Text passage>
>>
Conversely, others that had looked doomed managed to escape extinction. Sweden in the 18th century and Spain in the 19th were both frail and degenerate states, vulnerable to conquest by a foreign aggressor. Yet neither had one. The union of Poland and Lithuania, for centuries one of the largest and most powerful polities in Europe, famously did have its predators, to the degree that Poland was wiped off the map in 1795. Yet Prussia, one of Poland’s executioners, had owed its survival to a stroke of good fortune. In January 1762, as the Russians laid siege to Berlin, with Frederick II on the point of suicide after having lost half his troops, Empress Catherine the Great suddenly died. She was succeeded by her nephew, Peter III, a Prussophile who called off the offensive and offered an honourable peace. Without Prussia, there might not have been a united German, and, later, no European Union.
Like Prussia, Aragon and Savoy played a role in uniting the countries that are today part of the natural order of things: Spain and Italy. Like Prussia, Aragon and Savoy were subsumed by the nation states they had helped to create. Others proved to be ephemeral: the old British Alt Clud, the Kingdom of the Rock; Etruria, a Napoleonic puppet state established in Tuscany; the multitude of states that went by the name of Burgundy; and Carpatho-Ukraine, independent for one day in 1939.
This often rich and fascinating work will certainly appeal to readers who, such as myself, wiled away childhood Saturday afternoons leafing through The Times Illustrated History of the World, intrigued by the way the European landscape looked so exotic and, well, Byzantine. Likewise, Vanished Kingdoms is a compendium that invokes images of heroic battles, dynastic squabbles, the shifting of allegiances and tales of the valiant and the vanquished. “All the best-known polities in history have passed through ... infancy, and many have lived to a grand old age,” writes Davies. “Those which failed have perished without making their mark. In the chronicles of bodies, as in the human condition in general, this has been the way of the world since time immemorial.” There is a pervasive mystical and mythical element, reminiscent of The Old Testament or J R R Tolkien’s epic The Silmarillion, of man’s struggle with destiny and the sometimes cruel hand of providence.
<<
Problem statement>
According to the review, how long was Carpatho-Ukraine independent in 1939? Rely only on the review above for the answer.

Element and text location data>
>>
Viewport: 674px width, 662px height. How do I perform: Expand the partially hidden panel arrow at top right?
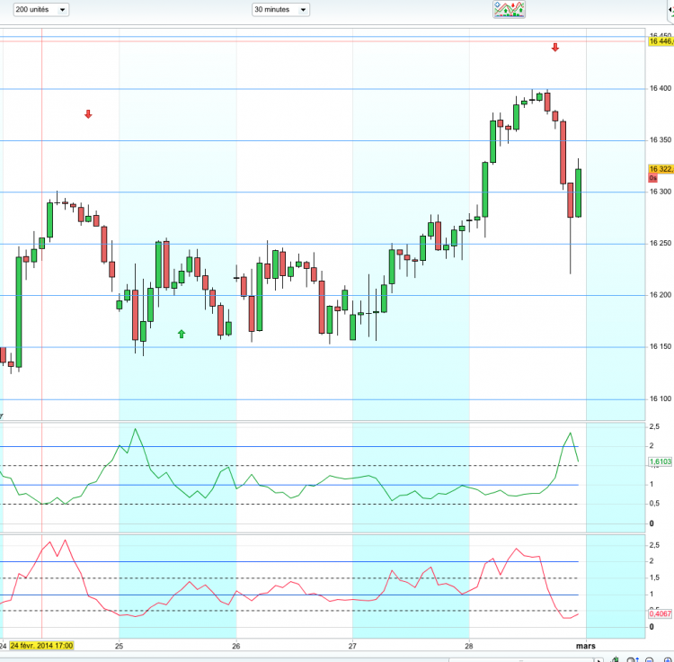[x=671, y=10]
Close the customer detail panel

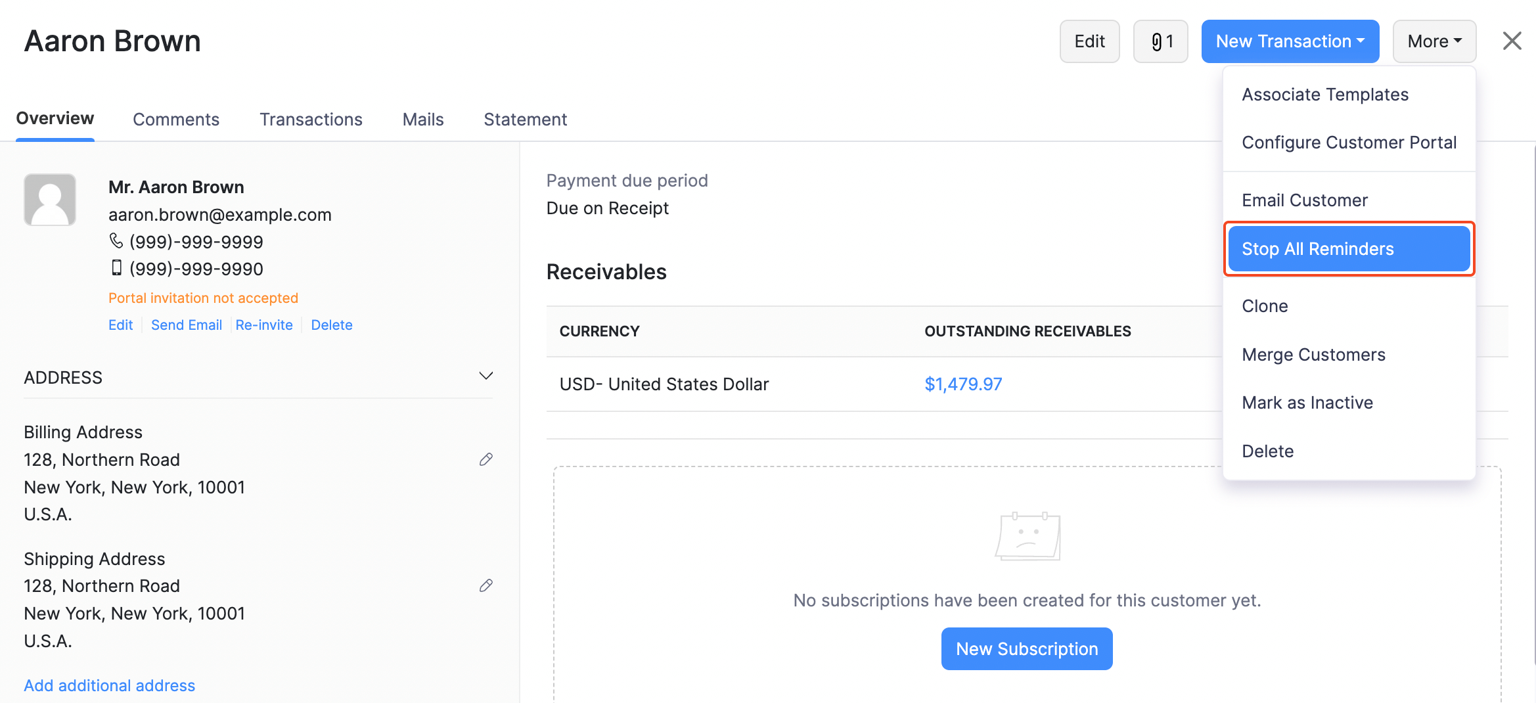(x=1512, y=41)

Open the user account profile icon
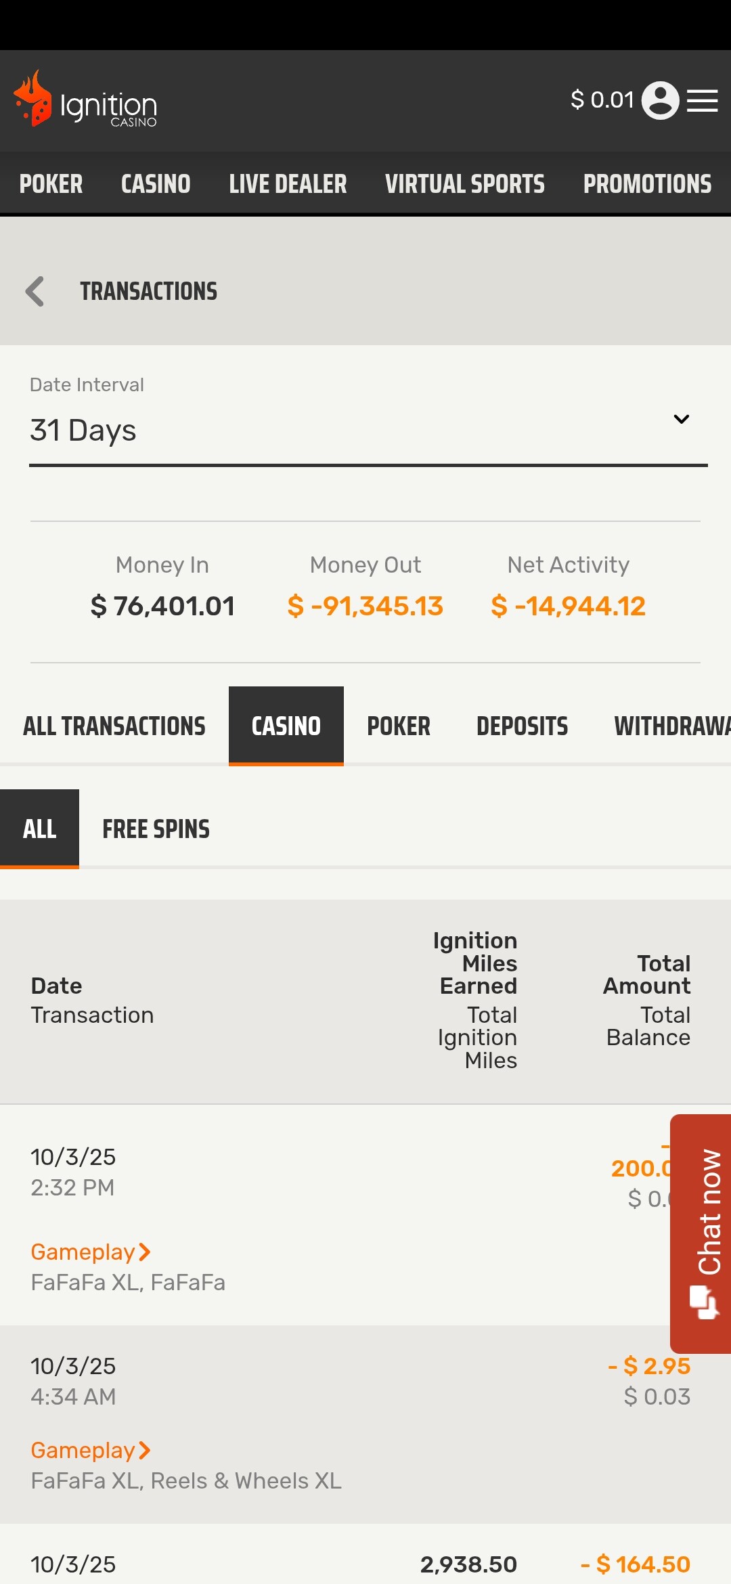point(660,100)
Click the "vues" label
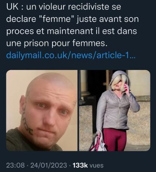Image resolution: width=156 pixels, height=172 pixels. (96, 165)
<<
Response to this task>
For one day.